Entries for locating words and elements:

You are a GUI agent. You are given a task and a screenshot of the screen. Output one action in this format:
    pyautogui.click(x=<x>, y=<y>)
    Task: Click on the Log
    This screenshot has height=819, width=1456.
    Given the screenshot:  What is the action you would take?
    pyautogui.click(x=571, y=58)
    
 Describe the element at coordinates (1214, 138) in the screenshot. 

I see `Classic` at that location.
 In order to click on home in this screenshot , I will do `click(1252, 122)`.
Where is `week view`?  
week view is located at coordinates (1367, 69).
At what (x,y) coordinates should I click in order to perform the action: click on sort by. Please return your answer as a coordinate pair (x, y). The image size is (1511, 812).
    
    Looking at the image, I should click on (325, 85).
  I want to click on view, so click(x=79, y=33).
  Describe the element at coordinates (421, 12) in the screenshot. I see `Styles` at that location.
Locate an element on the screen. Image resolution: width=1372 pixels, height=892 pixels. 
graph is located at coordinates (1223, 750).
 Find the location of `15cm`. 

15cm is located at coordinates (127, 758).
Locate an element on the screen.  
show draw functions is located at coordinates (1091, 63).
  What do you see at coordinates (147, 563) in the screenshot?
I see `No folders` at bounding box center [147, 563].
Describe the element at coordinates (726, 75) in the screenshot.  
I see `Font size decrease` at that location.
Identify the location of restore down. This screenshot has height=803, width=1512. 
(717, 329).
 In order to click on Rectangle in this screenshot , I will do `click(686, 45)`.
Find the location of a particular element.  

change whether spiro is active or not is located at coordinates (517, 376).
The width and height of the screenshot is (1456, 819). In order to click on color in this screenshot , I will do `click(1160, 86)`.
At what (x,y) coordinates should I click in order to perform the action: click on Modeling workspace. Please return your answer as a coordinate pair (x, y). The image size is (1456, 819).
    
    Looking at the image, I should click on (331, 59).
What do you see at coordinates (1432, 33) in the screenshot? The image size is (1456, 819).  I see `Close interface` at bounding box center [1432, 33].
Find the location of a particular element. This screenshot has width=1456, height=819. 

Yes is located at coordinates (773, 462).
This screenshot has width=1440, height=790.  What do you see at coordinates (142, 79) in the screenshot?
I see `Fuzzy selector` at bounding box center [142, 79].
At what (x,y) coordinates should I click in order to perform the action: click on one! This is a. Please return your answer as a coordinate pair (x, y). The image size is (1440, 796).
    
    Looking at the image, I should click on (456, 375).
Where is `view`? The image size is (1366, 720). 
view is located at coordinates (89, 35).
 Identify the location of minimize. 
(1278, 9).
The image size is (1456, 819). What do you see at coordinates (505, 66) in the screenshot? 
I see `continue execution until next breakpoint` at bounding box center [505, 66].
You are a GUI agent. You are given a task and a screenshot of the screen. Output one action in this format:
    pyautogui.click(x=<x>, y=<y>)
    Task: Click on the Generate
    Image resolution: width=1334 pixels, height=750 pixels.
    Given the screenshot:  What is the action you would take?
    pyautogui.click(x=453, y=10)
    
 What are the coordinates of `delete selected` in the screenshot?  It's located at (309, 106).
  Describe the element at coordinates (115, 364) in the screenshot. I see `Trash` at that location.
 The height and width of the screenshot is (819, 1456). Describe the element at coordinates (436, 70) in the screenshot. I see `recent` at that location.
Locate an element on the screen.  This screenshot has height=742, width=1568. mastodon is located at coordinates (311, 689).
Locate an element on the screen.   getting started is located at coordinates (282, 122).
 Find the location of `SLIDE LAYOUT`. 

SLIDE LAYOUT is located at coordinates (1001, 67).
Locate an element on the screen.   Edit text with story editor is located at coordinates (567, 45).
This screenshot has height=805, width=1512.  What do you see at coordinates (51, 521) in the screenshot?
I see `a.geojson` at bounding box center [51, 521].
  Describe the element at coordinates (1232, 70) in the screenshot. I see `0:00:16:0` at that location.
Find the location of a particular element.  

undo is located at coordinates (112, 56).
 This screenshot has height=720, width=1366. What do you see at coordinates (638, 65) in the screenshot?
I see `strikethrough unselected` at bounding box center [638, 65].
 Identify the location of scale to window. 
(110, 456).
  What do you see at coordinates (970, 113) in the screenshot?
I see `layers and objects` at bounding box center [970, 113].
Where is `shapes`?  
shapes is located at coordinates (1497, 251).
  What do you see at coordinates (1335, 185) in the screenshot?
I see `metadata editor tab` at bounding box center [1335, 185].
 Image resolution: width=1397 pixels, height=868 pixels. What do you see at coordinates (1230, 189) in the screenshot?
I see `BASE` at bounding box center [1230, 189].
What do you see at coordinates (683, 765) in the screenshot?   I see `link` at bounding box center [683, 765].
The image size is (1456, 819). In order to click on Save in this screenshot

**What is being asked**
Starting at the line that has "coordinates (311, 689)." and stopping after the line that has "center [970, 113].", rewrite that part of the material with "scale to window" changed to "fit to window" and all else left unchanged.

**Final answer**
Locate an element on the screen.  This screenshot has height=742, width=1568. mastodon is located at coordinates (311, 689).
Locate an element on the screen.   getting started is located at coordinates (282, 122).
 Find the location of `SLIDE LAYOUT`. 

SLIDE LAYOUT is located at coordinates (1001, 67).
Locate an element on the screen.   Edit text with story editor is located at coordinates (567, 45).
This screenshot has height=805, width=1512.  What do you see at coordinates (51, 521) in the screenshot?
I see `a.geojson` at bounding box center [51, 521].
  Describe the element at coordinates (1232, 70) in the screenshot. I see `0:00:16:0` at that location.
Find the location of a particular element.  

undo is located at coordinates (112, 56).
 This screenshot has height=720, width=1366. What do you see at coordinates (638, 65) in the screenshot?
I see `strikethrough unselected` at bounding box center [638, 65].
 Identify the location of fit to window. 
(110, 456).
  What do you see at coordinates (970, 113) in the screenshot?
I see `layers and objects` at bounding box center [970, 113].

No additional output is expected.